WHAT YOU NEED TO DO:
Below are some records; quote exactly the lines from the one that contains "Privacy (881, 2042)" through the one that contains "Gravür (903, 1968)", inclusive, and no others.

**** RAW DATA ****

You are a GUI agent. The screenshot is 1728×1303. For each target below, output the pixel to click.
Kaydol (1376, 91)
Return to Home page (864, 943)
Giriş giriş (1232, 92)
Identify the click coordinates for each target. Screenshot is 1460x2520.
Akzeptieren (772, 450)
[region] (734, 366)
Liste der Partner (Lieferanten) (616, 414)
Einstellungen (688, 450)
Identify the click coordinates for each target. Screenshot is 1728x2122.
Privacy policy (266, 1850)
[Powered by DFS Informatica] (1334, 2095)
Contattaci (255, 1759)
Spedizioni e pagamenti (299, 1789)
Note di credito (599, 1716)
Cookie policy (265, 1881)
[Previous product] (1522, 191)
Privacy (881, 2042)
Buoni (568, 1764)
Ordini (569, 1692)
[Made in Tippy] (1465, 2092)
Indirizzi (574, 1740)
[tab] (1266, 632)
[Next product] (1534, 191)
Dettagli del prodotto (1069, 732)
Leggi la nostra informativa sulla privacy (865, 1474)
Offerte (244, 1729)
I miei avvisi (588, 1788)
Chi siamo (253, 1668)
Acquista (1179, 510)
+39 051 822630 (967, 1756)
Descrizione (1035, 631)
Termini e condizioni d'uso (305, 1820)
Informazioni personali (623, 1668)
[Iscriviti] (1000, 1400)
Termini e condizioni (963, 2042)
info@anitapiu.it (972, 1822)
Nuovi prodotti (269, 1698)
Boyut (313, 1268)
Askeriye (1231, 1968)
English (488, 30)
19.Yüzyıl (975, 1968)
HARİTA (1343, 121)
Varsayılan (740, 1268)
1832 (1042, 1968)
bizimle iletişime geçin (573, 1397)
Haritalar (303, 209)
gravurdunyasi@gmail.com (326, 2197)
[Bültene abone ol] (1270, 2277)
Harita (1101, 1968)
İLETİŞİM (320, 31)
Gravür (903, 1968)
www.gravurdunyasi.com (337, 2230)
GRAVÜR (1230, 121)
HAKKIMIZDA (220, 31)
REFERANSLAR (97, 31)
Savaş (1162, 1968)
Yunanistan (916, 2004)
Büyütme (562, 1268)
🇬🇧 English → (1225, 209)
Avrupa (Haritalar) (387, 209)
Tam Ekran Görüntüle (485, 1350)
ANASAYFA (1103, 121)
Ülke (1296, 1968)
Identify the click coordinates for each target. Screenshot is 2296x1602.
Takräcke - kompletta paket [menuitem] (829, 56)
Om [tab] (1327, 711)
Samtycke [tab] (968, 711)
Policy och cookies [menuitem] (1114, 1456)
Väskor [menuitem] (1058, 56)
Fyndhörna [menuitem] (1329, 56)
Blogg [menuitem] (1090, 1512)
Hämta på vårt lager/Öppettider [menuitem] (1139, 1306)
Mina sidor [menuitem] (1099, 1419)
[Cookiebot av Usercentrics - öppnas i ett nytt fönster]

****

YOUR SOLUTION:
Privacy (881, 2042)
Buoni (568, 1764)
Ordini (569, 1692)
[Made in Tippy] (1465, 2092)
Indirizzi (574, 1740)
[tab] (1266, 632)
[Next product] (1534, 191)
Dettagli del prodotto (1069, 732)
Leggi la nostra informativa sulla privacy (865, 1474)
Offerte (244, 1729)
I miei avvisi (588, 1788)
Chi siamo (253, 1668)
Acquista (1179, 510)
+39 051 822630 (967, 1756)
Descrizione (1035, 631)
Termini e condizioni d'uso (305, 1820)
Informazioni personali (623, 1668)
[Iscriviti] (1000, 1400)
Termini e condizioni (963, 2042)
info@anitapiu.it (972, 1822)
Nuovi prodotti (269, 1698)
Boyut (313, 1268)
Askeriye (1231, 1968)
English (488, 30)
19.Yüzyıl (975, 1968)
HARİTA (1343, 121)
Varsayılan (740, 1268)
1832 (1042, 1968)
bizimle iletişime geçin (573, 1397)
Haritalar (303, 209)
gravurdunyasi@gmail.com (326, 2197)
[Bültene abone ol] (1270, 2277)
Harita (1101, 1968)
İLETİŞİM (320, 31)
Gravür (903, 1968)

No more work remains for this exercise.